- GIVEN INSTRUCTION:
Copy out the whole listing below, swapping each "computer-use agent" for "desktop assistant" and leaving everything else as it is.

- INPUT ROWS:
-.-.-

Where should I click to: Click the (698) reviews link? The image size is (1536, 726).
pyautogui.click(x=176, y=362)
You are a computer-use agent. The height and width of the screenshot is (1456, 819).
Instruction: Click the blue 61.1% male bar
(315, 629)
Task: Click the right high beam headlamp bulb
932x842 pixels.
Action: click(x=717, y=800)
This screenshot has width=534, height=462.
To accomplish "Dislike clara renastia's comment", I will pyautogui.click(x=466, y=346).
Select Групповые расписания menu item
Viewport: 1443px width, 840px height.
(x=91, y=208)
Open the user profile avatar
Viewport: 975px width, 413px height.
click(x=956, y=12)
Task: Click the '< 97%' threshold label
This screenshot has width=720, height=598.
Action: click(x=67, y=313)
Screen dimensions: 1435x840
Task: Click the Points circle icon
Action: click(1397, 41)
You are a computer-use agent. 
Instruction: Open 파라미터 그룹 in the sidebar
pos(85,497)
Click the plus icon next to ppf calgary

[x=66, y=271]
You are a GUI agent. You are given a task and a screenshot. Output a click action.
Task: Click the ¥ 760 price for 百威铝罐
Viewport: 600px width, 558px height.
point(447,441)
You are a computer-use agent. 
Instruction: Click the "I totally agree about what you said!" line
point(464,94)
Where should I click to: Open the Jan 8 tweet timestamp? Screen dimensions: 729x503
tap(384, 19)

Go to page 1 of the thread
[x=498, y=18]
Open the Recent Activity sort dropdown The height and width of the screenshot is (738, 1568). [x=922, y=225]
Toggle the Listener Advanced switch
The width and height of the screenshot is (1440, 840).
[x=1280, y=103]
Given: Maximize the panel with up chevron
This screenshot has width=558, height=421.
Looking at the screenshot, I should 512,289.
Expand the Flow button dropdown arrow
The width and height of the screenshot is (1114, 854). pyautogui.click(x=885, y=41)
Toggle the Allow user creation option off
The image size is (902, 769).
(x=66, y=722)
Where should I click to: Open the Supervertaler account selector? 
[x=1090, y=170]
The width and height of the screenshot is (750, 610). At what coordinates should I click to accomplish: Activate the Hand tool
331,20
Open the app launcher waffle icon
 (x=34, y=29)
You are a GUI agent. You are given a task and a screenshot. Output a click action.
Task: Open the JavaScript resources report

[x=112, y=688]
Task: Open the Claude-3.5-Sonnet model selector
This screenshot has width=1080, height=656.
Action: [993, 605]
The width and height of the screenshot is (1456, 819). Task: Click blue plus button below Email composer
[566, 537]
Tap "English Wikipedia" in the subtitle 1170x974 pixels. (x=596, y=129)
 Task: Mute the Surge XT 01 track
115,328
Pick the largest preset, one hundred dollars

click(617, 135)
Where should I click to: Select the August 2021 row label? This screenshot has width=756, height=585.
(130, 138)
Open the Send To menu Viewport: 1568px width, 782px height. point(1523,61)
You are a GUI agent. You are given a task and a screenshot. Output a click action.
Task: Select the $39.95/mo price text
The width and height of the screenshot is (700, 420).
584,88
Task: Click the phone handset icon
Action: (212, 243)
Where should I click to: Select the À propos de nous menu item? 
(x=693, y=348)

-.-.-

- SOLUTION TO THE PROBLEM:
Where should I click to: Click the (698) reviews link? The image size is (1536, 726).
pyautogui.click(x=176, y=362)
You are a desktop assistant. The height and width of the screenshot is (1456, 819).
Instruction: Click the blue 61.1% male bar
(315, 629)
Task: Click the right high beam headlamp bulb
932x842 pixels.
Action: click(x=717, y=800)
This screenshot has width=534, height=462.
To accomplish "Dislike clara renastia's comment", I will pyautogui.click(x=466, y=346).
Select Групповые расписания menu item
Viewport: 1443px width, 840px height.
(x=91, y=208)
Open the user profile avatar
Viewport: 975px width, 413px height.
click(x=956, y=12)
Task: Click the '< 97%' threshold label
This screenshot has width=720, height=598.
Action: click(x=67, y=313)
Screen dimensions: 1435x840
Task: Click the Points circle icon
Action: click(1397, 41)
You are a desktop assistant. 
Instruction: Open 파라미터 그룹 in the sidebar
pos(85,497)
Click the plus icon next to ppf calgary

[x=66, y=271]
You are a GUI agent. You are given a task and a screenshot. Output a click action.
Task: Click the ¥ 760 price for 百威铝罐
Viewport: 600px width, 558px height.
point(447,441)
You are a desktop assistant. 
Instruction: Click the "I totally agree about what you said!" line
point(464,94)
Where should I click to: Open the Jan 8 tweet timestamp? Screen dimensions: 729x503
tap(384, 19)

Go to page 1 of the thread
[x=498, y=18]
Open the Recent Activity sort dropdown The height and width of the screenshot is (738, 1568). [x=922, y=225]
Toggle the Listener Advanced switch
The width and height of the screenshot is (1440, 840).
[x=1280, y=103]
Given: Maximize the panel with up chevron
This screenshot has width=558, height=421.
Looking at the screenshot, I should 512,289.
Expand the Flow button dropdown arrow
The width and height of the screenshot is (1114, 854). pyautogui.click(x=885, y=41)
Toggle the Allow user creation option off
The image size is (902, 769).
(x=66, y=722)
Where should I click to: Open the Supervertaler account selector? 
[x=1090, y=170]
The width and height of the screenshot is (750, 610). At what coordinates should I click to accomplish: Activate the Hand tool
331,20
Open the app launcher waffle icon
 (x=34, y=29)
You are a GUI agent. You are given a task and a screenshot. Output a click action.
Task: Open the JavaScript resources report

[x=112, y=688]
Task: Open the Claude-3.5-Sonnet model selector
This screenshot has width=1080, height=656.
Action: [993, 605]
The width and height of the screenshot is (1456, 819). Task: Click blue plus button below Email composer
[566, 537]
Tap "English Wikipedia" in the subtitle 1170x974 pixels. (x=596, y=129)
 Task: Mute the Surge XT 01 track
115,328
Pick the largest preset, one hundred dollars

click(617, 135)
Where should I click to: Select the August 2021 row label? This screenshot has width=756, height=585.
(130, 138)
Open the Send To menu Viewport: 1568px width, 782px height. point(1523,61)
You are a GUI agent. You are given a task and a screenshot. Output a click action.
Task: Select the $39.95/mo price text
The width and height of the screenshot is (700, 420).
584,88
Task: Click the phone handset icon
Action: (212, 243)
Where should I click to: Select the À propos de nous menu item? 
(x=693, y=348)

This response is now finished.